Boson X is essentially the spiritual sequel to glorious hair-pulling action game Super Hexagon. Cylindrically-shaped levels? Check. Fast-paced, randomly-generated action that keeps you on your toes every single moment of play? Check. A base difficulty so severe that you may accidentally smash your iPhone to pieces after you die for the umpteenth time? Oh yes, it's all there.
But this rotational runner is far from just another Super Hexagon, as the game offers a massively unique take on the endless runner genre. The variety on show here is simply wonderful, and the difficulty factor coupled with the online leaderboards means that we'll no doubt be coming back for more again and again.
You are a professor who has become caught in a massive particle accelerator. By jumping from platform to platform you can keep him safe from the high-energy particles dancing around him, and hopefully build up enough energy that you'll manage to discover some new particles along the way.
The professor can jump left, right, and forwards, with different heights on his springs depending on how long you hold your finger on the screen. It feels like an unnatural control scheme at first, especially when holding both sides down to jump forward – yet rather quickly your brain will begin to understand how the game plays out, and you'll come to appreciate the simplicity.
This simplicity is very much required, given that Boson X is so incredibly difficult. As you dive from platform to platform at break-neck speed, there are platforms that glow blue. By running on these, you build your energy up and eventually reach 100 percent – or die trying. Once you hit 100, the world then turns into a blurry mess of light, you speed up to ridiculous velocities, and death is only a short few seconds away (unless, as the online leaderboards suggest, you are some kind of superhuman who can continue onwards).
Boson X is all about getting "in the zone," as was the case with games like Impossible Road, and the aforementioned Super Hexagon. For the first 30 minutes or so you'll barely even manage to beat the second level, but gradually you'll learn to switch your brain onto the elements of play that truly matter, and your mind will become a Boson X-playing machine.
But even when you've managed to find your zone and beaten a level, Boson X then does the unthinkable and throws a completely different scenario at you. Each level has different obstacles to avoid, and an overall different theme to explore. One moment you'll be diving between platforms in open space, and the next you'll be asked to pelt through tight spaces and corridors, or tiptoe across platforms that dive-bomb when you touch them.
Not only is the fast-paced gameplay hair-wrenchingly delicious, but Boson X gets massive style points too. From the straight-talking vector-style visuals, to the lovingly-crafted menu system which reads like a real experiment, to the soundtrack which bangs along, accompanying the action perfectly, this is a game that knows what it wants to be, and has taken numerous steps to make this vision a reality. It all runs so smoothly, too, with rarely any visual stutters.

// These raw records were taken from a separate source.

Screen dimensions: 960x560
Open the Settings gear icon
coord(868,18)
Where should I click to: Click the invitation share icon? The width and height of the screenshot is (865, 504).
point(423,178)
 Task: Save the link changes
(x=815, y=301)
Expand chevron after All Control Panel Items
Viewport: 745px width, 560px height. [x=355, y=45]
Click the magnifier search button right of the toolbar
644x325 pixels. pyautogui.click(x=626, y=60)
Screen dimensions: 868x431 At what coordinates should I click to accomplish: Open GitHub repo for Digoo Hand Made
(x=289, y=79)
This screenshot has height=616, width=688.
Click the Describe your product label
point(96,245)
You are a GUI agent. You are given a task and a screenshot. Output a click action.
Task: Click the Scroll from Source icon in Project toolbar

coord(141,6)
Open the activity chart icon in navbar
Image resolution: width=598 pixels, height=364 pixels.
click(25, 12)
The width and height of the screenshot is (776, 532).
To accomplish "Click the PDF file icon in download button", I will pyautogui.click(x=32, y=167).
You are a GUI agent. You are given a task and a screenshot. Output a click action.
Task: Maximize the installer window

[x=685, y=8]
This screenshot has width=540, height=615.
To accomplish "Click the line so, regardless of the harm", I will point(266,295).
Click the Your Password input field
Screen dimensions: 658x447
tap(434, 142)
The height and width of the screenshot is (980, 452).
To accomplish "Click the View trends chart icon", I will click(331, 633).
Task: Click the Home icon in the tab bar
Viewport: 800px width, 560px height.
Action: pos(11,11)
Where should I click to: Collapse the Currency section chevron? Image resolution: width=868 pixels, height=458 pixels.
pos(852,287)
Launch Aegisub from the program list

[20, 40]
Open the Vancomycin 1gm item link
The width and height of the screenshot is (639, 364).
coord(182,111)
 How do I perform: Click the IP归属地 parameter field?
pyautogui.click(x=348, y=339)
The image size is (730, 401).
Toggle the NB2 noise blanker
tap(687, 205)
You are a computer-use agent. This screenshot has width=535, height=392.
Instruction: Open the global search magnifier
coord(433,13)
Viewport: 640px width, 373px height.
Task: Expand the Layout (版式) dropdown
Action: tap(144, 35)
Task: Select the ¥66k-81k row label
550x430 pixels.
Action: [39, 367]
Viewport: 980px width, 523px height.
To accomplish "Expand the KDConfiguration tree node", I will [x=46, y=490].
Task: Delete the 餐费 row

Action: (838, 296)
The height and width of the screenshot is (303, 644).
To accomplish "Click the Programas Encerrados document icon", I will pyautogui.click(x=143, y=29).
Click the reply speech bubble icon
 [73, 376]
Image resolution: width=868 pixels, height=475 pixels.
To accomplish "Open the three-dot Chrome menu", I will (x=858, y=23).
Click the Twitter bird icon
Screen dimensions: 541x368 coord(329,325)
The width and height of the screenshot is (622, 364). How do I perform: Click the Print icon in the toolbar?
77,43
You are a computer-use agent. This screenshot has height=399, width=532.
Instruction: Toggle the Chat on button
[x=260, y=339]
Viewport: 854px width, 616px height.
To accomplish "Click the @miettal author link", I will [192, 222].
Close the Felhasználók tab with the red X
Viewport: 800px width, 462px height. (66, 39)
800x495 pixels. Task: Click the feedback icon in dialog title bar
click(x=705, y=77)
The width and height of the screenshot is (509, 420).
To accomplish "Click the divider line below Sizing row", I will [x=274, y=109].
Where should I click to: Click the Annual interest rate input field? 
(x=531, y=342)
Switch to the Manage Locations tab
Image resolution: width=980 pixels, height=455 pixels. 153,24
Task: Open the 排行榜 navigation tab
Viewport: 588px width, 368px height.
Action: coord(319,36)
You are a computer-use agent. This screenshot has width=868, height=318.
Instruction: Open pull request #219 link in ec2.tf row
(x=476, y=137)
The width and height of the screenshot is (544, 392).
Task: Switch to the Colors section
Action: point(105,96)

As mentioned, there are online leaderboards for each level that add massive replay value to the game. There are also experiment-like graphs for each level that show your own progress, plotting how you've been doing over the course of all of your many runs. I'm not so great at the game, so rather than a steady upwards climb, my graphs look like dangerous, craggy mountain peaks.
Boson X could afford to be a little less reliant on leaps of faith, especially in the later levels. On numerous occasions I found myself caught in situations where I could barely even see where the next platforms were going to be, and I'd just have to choose a direction and leap for my life. These sections put a tiny damper on the action, as it feels more luck-based than skill-based. Still, it does add to the tense uptightness of the package as a whole.
Whether you enjoyed Super Hexagon or not, Boson X is a game that needs, nay, requires a place on your mobile device. Its manic split-second gameplay will reel you in, while the thought of someday topping the leaderboards will keep you coming back time and time again.